By Ted Furlow
Back in the dark ages of the Latin Mass, I was privileged to be an altar boy. While I have very fond memories of the liturgy in those days, I have very limited enthusiasm for the priest facing the wrong way and using a language that no one understands. That said, I must confess to be a “Smells and Bell”s guy, and I do miss the theater of the pre-Vat II liturgy.
I continued to serve with delight through my college years, and I never saw anything as “high camp” as Catholic rituals… great memories, great experiences.
As an altar boy in the day, you had to learn the Latin responses, be able to fake them when necessary, and understand the ritual and movement of the altar. Serving Mass, you were either the “book” guy or the “bells” guy, and each was carefully choreographed with its own risks and challenges. If you did the book, moving it from one side of the altar to the other, your timing had to be spot on, the placement of the book specific, and you had to avoid tripping on the hem of your cassock - it was considered bad form to face plant in front of God and everyone. If you did the bells, they had to be melodically rung at the proper time, and you had to avoiding spinning the little bell clapers which killed the tone and made it sound like a bad bearing in your Dad’s ‘59 Chevy. In addition, there was the risk of bumping or kicking the bells during the Mass, and since we were on the steps of the altar, the result was a cascading, catastrophic interruption to the sacred nature of the Mass. I did them all in my career as an altar boy, Mea Culpa, Mea Culpa.
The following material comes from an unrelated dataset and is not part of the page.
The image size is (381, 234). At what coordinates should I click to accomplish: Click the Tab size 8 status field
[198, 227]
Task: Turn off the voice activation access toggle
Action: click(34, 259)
A particular challenge was the ringing the bell at the Epiclesis. For the liturgically confused, the Epiclesis is the moment when the celebrant extends his hands over the species to be consecrated and invokes the presence of the Holy Spirit. It is an important moment in the liturgy, and back in the day it was the first ringing of the bells. Many priests would belly up to the altar and devoutly, but not clearly, extend their hands. Since we were kneeling behind the celebrant, you often had to guess the right moment. If you missed ringing the bell, you got the death stare on the altar followed by a strong dressing down in the sacristy and a solid knuckle thump on your head. In retrospect it was not only an honoring of the Holy Spirit, but an alert to the faithful in the pews to pay attention. Something important was about to happen, face forward, consecration to follow.
How appropriate it is for the Holy Spirit to be the harbinger of the sacred presence of Jesus in the Eucharist. The Holy Spirit is referenced numerous times on the Old and New testament as the one who proceeds or the one left behind. Generally, we no longer ring the bell at the Epiclesis, and while we regularly pray to God the Father, or Jesus Our Lord, the Holy Spirit is often overlooked. In a March 2019 National Catholic Reporter article on the Holy Spirit, Father Daniel Horan asks where the Holy Spirit factors into our lives? He questions “do we really believe in the Holy Spirit?” He reminds us that the Paraclete of Pentecost, left behind for us by Jesus, is the ongoing presence and action of the Church. It is the gift of baptism, and the reminder that God alone is the single operative within the Body of Christ. Jesus left us the Holy Spirit to be the unifier and energizer of life in his Kingdom on Earth. Fr. Horan reminds the faithful in his article, that the Church is not just up to us, and that we should seek the continuing action of God in our lives by seeking and listening to the Holy Spirit.
I no longer worry about ringing the bells, but my experiences as an altar boy gives me pause at every Mass to be attentive to the moment of Epiclesis. The Holy Spirit, the “Lord and giver of life” whom we “adore and glorify,” who has spoken in our lives through the prophets and continues to do so today.
Ted Furlow is a retired former Director of Pastoral Planning for the Diocese of San Bernardino and continues in marriage preparation ministry in the Archdiocese of Los Angeles.